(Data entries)
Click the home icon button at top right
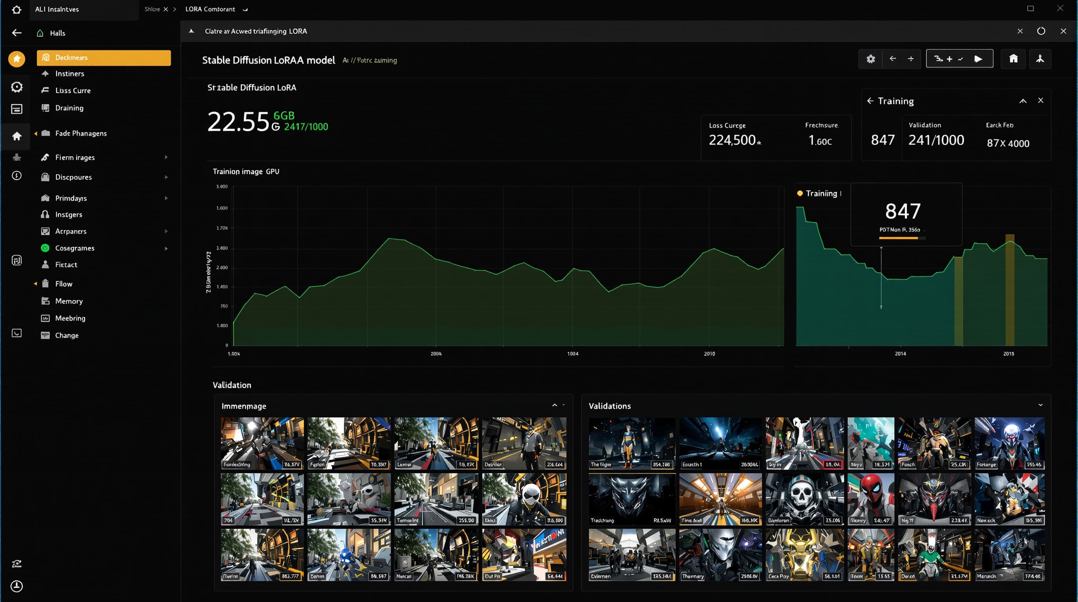1078x602 pixels. pyautogui.click(x=1013, y=59)
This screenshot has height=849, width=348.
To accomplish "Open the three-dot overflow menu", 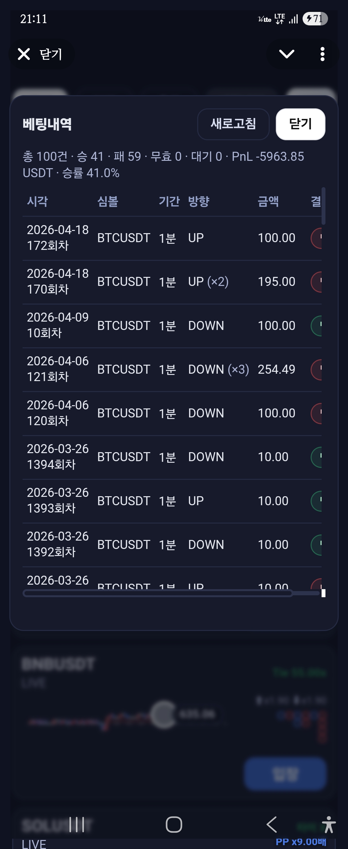I will click(322, 54).
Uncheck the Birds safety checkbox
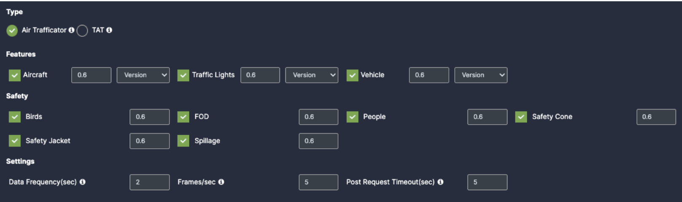 coord(14,117)
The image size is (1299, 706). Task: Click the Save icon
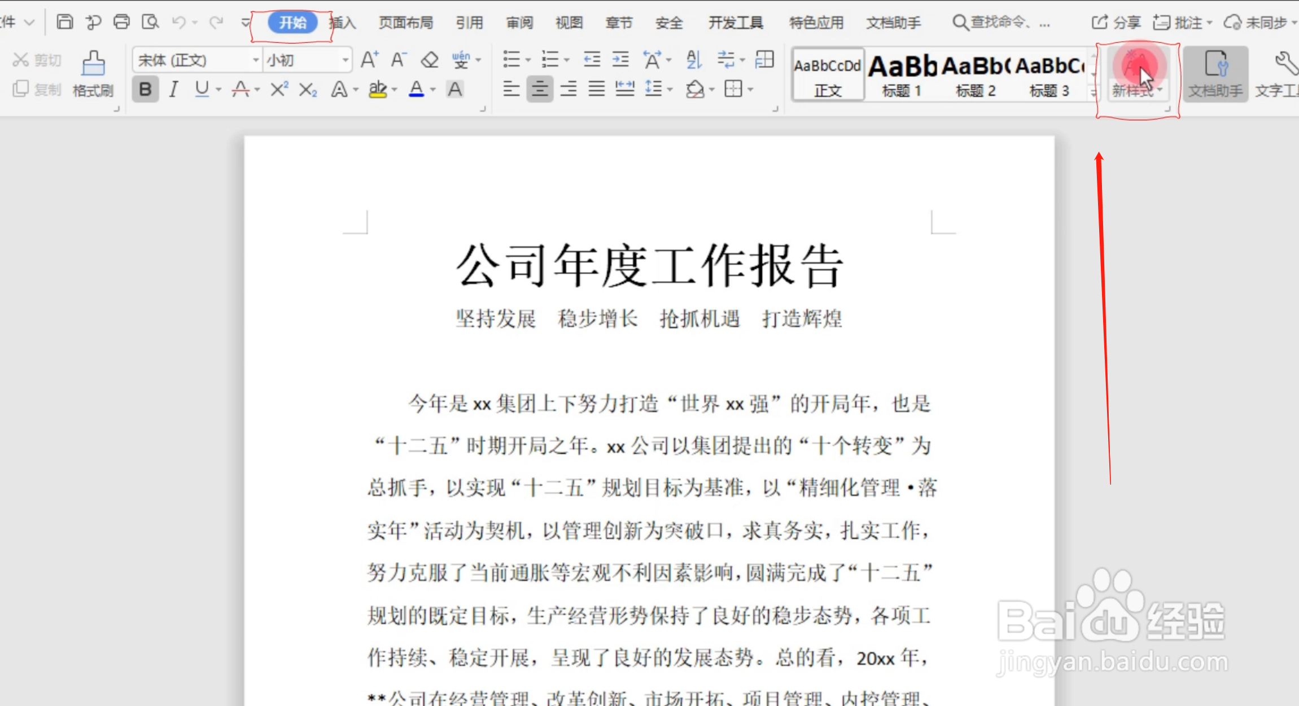coord(64,21)
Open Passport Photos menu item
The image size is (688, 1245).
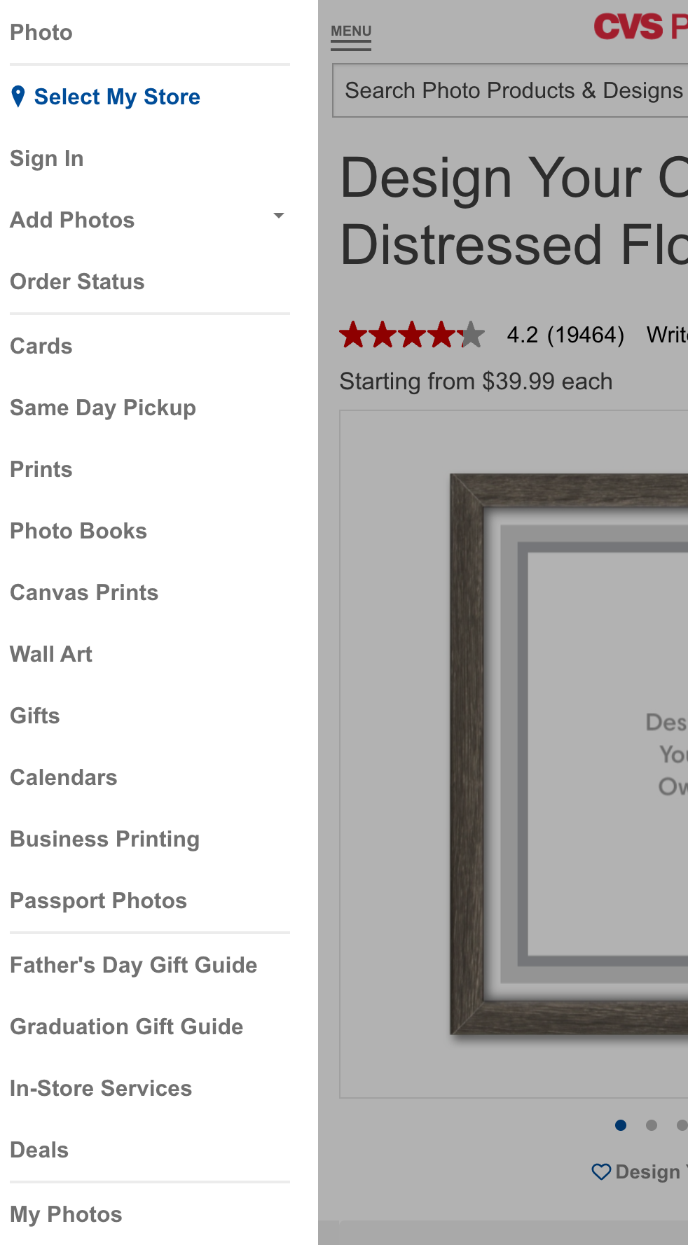pyautogui.click(x=99, y=900)
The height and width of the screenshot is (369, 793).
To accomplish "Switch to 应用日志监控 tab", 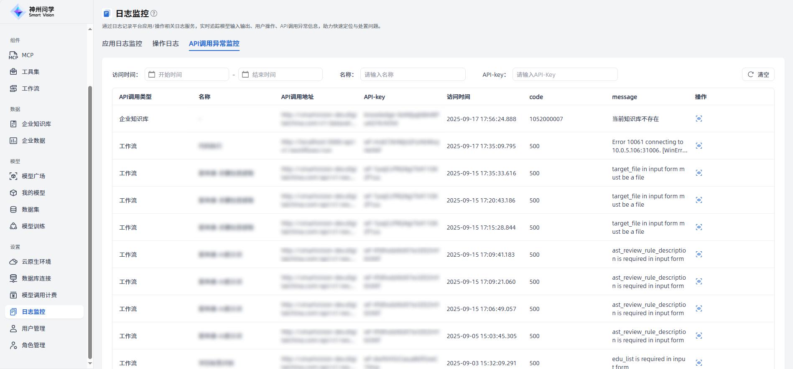I will tap(122, 43).
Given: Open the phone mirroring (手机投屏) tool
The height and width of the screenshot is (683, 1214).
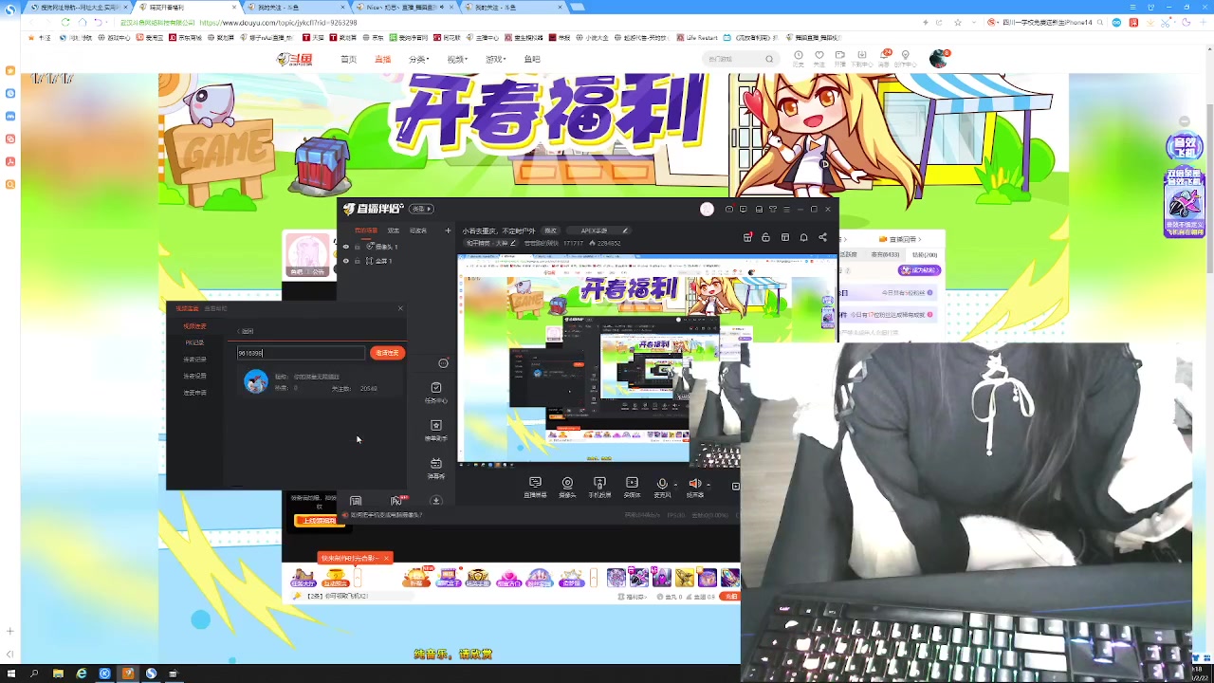Looking at the screenshot, I should [599, 483].

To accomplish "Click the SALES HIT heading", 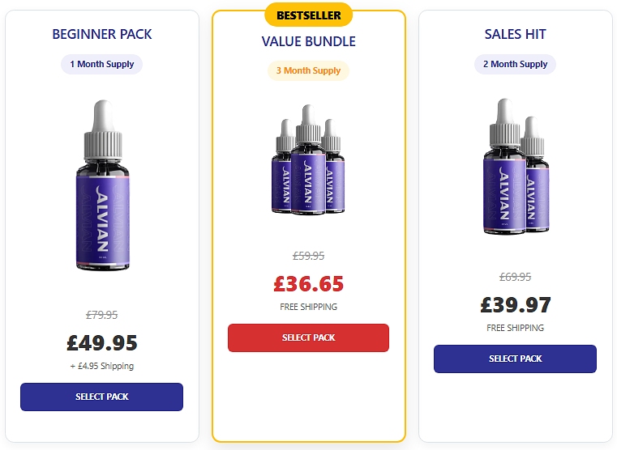I will 515,34.
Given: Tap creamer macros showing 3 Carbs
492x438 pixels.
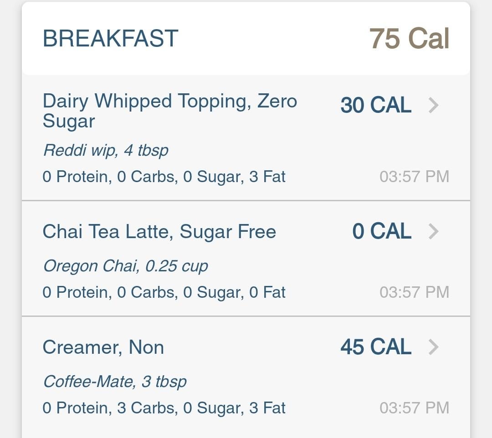Looking at the screenshot, I should click(164, 408).
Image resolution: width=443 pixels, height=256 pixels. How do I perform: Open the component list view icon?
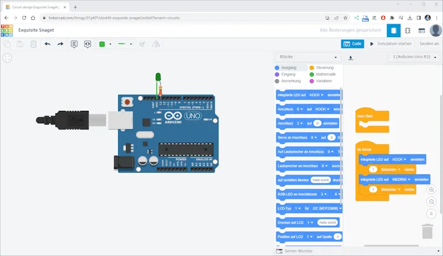pyautogui.click(x=422, y=31)
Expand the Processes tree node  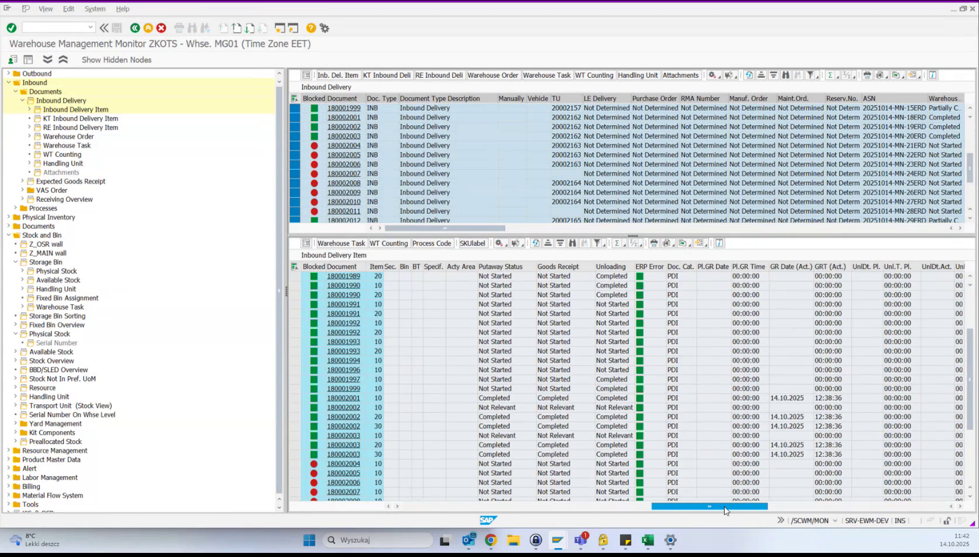(x=16, y=208)
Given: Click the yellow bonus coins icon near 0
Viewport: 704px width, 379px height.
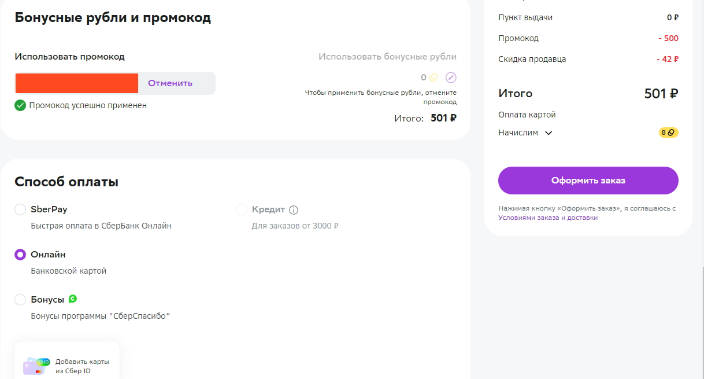Looking at the screenshot, I should (433, 78).
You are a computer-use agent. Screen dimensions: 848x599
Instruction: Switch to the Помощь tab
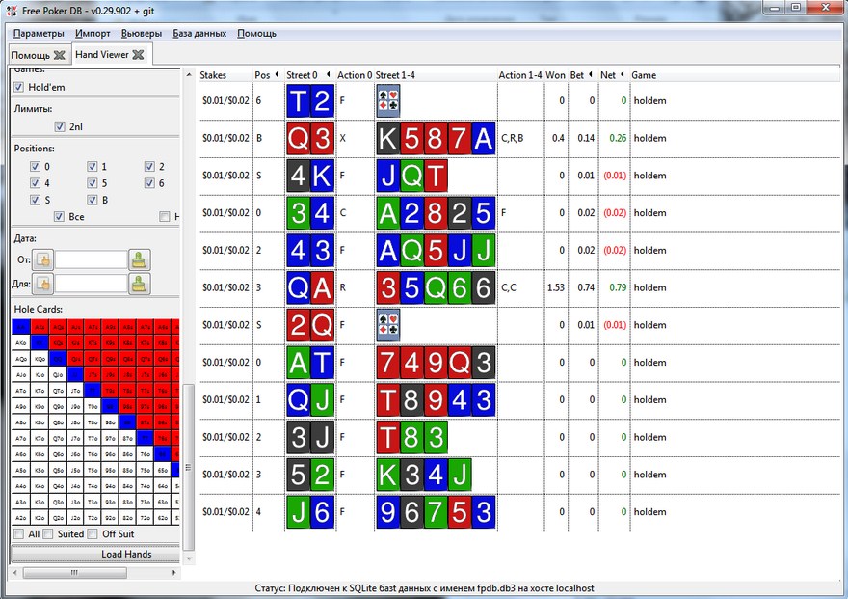tap(30, 55)
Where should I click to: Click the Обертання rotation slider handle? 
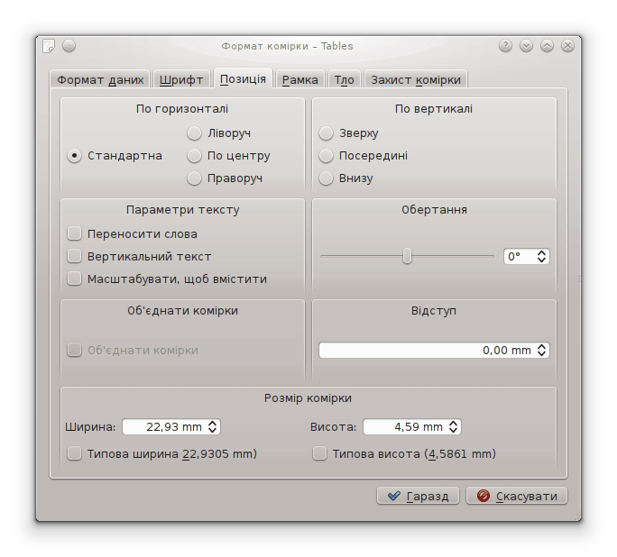point(407,257)
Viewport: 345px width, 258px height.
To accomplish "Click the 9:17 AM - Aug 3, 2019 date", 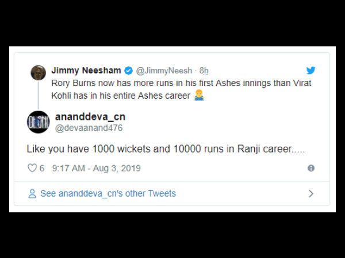I will click(x=96, y=169).
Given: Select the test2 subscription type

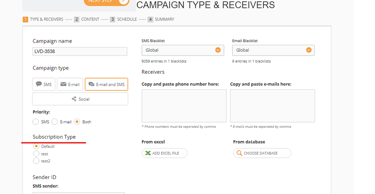Looking at the screenshot, I should [36, 161].
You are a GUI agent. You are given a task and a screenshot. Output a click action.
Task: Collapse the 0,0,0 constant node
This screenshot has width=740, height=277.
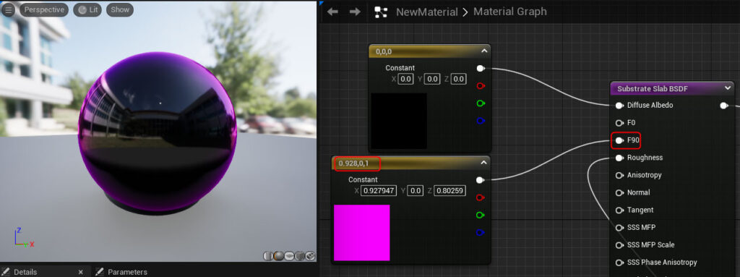[483, 51]
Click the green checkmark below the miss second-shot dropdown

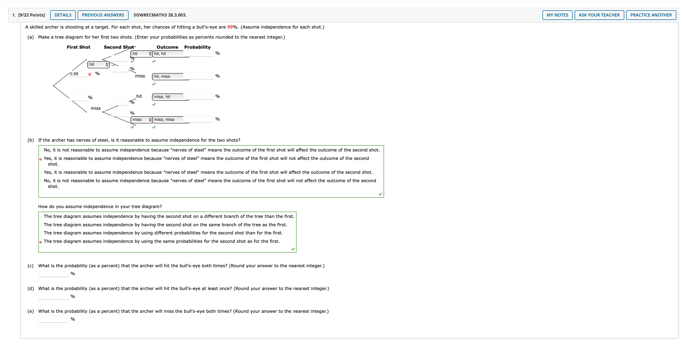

-- TO BE DONE --
Reproduce the entries word for word, from the line containing "Given: Click the" down through the line containing "point(407,257)". Omit the pictures from your output.

-- FULL RESPONSE --
Given: Click the yellow bonus coins icon near 0
Viewport: 704px width, 379px height.
Looking at the screenshot, I should (433, 78).
You are a computer-use agent. Screen dimensions: 848x599
Instruction: Switch to the Помощь tab
tap(30, 55)
Where should I click to: Click the Обертання rotation slider handle? 
point(407,257)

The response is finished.